Fullerenes exist everywhere in nature, and especially where carbon and high energy exist. They exist near carbon stars, in interstellar space, in places where lighting has previously struck or close to volcano craters. They even form when gas burns in the household gas cooker or in the flame of a regular lighter.

Fullerenes have also been found in places of ancient carbon rock accumulation. The Karelian minerals – schungite have a special place in this regard. These rocks, comprises of up to 80% of pure carbon, are about 2 billion years old. The nature of their origin is still not clear. One suggestion is that it was due to the impact of a big carbon meteorite. In 1992, in a scientific journal, it was announced that natural fullerenes were found in schungite. In 1999, using the ideology of obtaining hydrated fullerene water solutions, we also succeeded in extracting and identifying fullerene, but only C60, in high-carbon type I schungite.

Since the time of Peter I (Peter the Great), there has been a medicinal spring, known as “Marcial waters” in Karelia. For many years, no one could ultimately explain the reason for the multiple therapeutic properties of this spring. It was assumed that increased iron content is the cause of its healing effect. But there are many springs containing iron and, as a rule, the medicinal effects after their use are rather limited. It was only when fullerenes were found in schungite rocks, which the spring flows through, that the assumption came about that fullerene is the quintessence of the medicinal effect of Marcial water. But the medicinal properties of this water, similar to thawed water, are preserved for a rather short time. The following day, it tends to lose its properties. Marcial water, passing over rocks containing fullerene and fullerene-like structures, only “saturates” with the structures, imposed by the rock. When stored, these life-giving clusters disintegrate. Fullerene does not dissolve in water spontaneously.

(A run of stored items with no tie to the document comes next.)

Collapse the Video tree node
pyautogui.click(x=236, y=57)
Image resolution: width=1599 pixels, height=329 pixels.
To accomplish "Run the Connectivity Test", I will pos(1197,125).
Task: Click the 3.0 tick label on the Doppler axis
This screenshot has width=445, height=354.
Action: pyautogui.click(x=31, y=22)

That is why there is no structure-forming element that is able to preserve ordered water clusters for a long time. Such water soon takes on the properties of regular water. In addition, the ions present therein rebuild native water structure themselves, forming their own hydrated clusters.

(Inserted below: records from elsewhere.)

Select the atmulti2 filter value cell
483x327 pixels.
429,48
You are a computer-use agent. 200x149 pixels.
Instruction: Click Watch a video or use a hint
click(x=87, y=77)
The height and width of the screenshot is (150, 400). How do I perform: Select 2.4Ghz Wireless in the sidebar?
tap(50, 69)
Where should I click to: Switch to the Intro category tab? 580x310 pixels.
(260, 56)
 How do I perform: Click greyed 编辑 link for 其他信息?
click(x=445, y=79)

Having obtained molecular-colloidal solutions of hydrated fullerenes in water once, we tried to reproduce the natural and medicinal properties of Marcial water under laboratory conditions. With this purpose, we took highly purified water and added hydrated fullerene C60 in “homeopathic” dosage. Biological trials were conducted on different models. The results were striking. On virtually any pathology model, we observed a positive biological effect. The experiments lasted for more than 15 years. Many pathological changes in a living organism are eliminated and it returns to its normal, healthy condition. This is not a medicinal preparation of purposeful action, nor a foreign chemical substance, but just a carbon ball, dissolved in water. It seems that hydrated C60 fullerene assists an organism to return to its “a normal condition” in the case of any negative changes and it does so due to the restoration and maintenance of those structures it has generated as a matrix in the process of the origin of life.